ここまでが講演の内容だった。かなり意訳や端折りがあるのでhttp://d.hatena.ne.jp/nitar/20070219なども参照して欲しい。

質疑応答

  • Q1「えーと…私もあなたと同じ団塊ジュニア下流なんだけど、今日はどんなことやるのかなと思って…とか…とかチョムスキーの…とか(よく聞き取れなかった)映画を予習してきたんですけど。アンタは哲学者じゃないね!」
  • A1「あー…えーとそれは質問じゃなくて意見ですよね?」
  • Q2「共感可能性についてなんですけど、云々かんぬん」
  • A2やり取りが長すぎて覚えてないけど、身体的な連続性は消去不可能だという話と、リバタリアンは「世代」や「親子」をあまり重視してないみたいな話だけ覚えている。
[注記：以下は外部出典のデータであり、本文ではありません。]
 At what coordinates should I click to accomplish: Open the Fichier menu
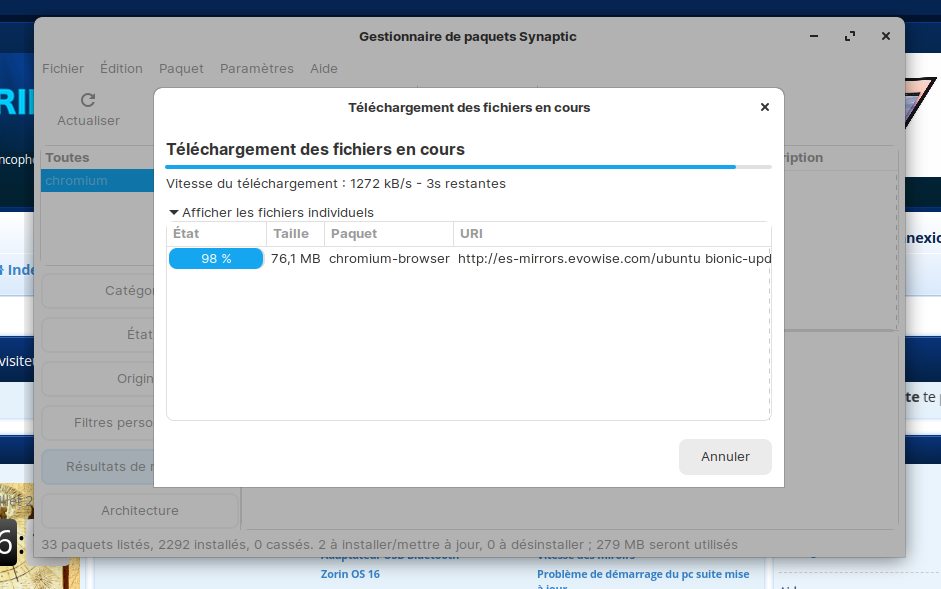(x=63, y=69)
あともう一つだけ幻のQ3があったけど特に書く必要も無いなと思ったのでここには残さない。最後に橋爪大三郎氏が講演をしめる時に東氏が何かすっきりせんなーという表情だった。

雑感と友人との会話

  • 行きはドトールで帰りはマックに寄るなんて僕たち下流マックスハートじゃないですか。
  • 東氏がネットの全体性など無いという割にはネットで叩かれるのを恐れているのが可笑しかったと同伴者。まぁそこはギャグも入ってるだろう。
  • 講演の内容そのものに目新しさは無かった。基本的に彼の著作を読んでる人には少し食いたりなかったんでは。ただ生の声を聞くことで彼が何を強調しているのかが良く分かった。「ジル・ドゥルーズは映画論を残していて…いや映画が彼の場合決定的に重要なのですが」など、なるほどなと。
  • 東先生は早口で冗談を入れるのが好きだった。結局ラノベやオタクの質問はしなかったが何故か。講演が終わったあとに行けば良かったじゃん。チキン。
  • あの空気では無理だった。かなりイライラしてるように見えた。そんな時に空気読まない発言は時限爆弾ものだと思う。多分idを聞かれて後日炎上させられるのではないか。いやそれは冗談としても公演内容に関係無い質問は失礼。
  • チキン過ぎる。動ポモしか読んだ事なかったが、今回の話であれがオタク論でないことは良く分かった。それと今日の東氏のセリフで「すごく簡単に言えば、あとでまた簡単に言いますが」というのがかなりツボった。

などなど。

その他全然関係ないこと

  • 哲学や思想系の講演会は大体ああいう客が来るのだろうか。それともロフトプラスワンだと課金するし、情報も好きな人にしか届いていないから客も上手くゾーニングされるのか。
  • とにかく動ポモ2を待つ。ラノベ定義問題も文学2.0も東先生におんぶに抱っこしてればオーケー…なわけはなく、マンガにおける「テヅカイズデッド」のような、音楽論における「その音楽の<作者>とは誰か」のような仕事が待たれている…はずだが出てこない。誰かやらないかな。
  • 当面「Jポップとは何か」のような産業論が重要なのではないか。オレはこの系譜の作品に思いいれがあってうんぬんかんぬんは際限なく続くので一端停止し、客観的な売り上げや本の製造過程、作家と会社の関係に焦点を当てるなどなど。とりあえず作品の内容を知らなければ語れない類の話だと仮説すら立てられない。
  • ただし、音楽と違い文章には楽器や発声法などのように具体的な技術進化の契機を見出せない。だからすぐに表現論の話になり結局読んでない人は…無限ループ。
  • ところで東先生の話は?
  • やー次はロフトプラスワンに来る時に会いたいなー。
  • きっと今頃大学の人と飲んでるだろうね。同じ頃俺達はマックか。虚しいな。

と言うわけでその後少しぶらぶらして家に帰った。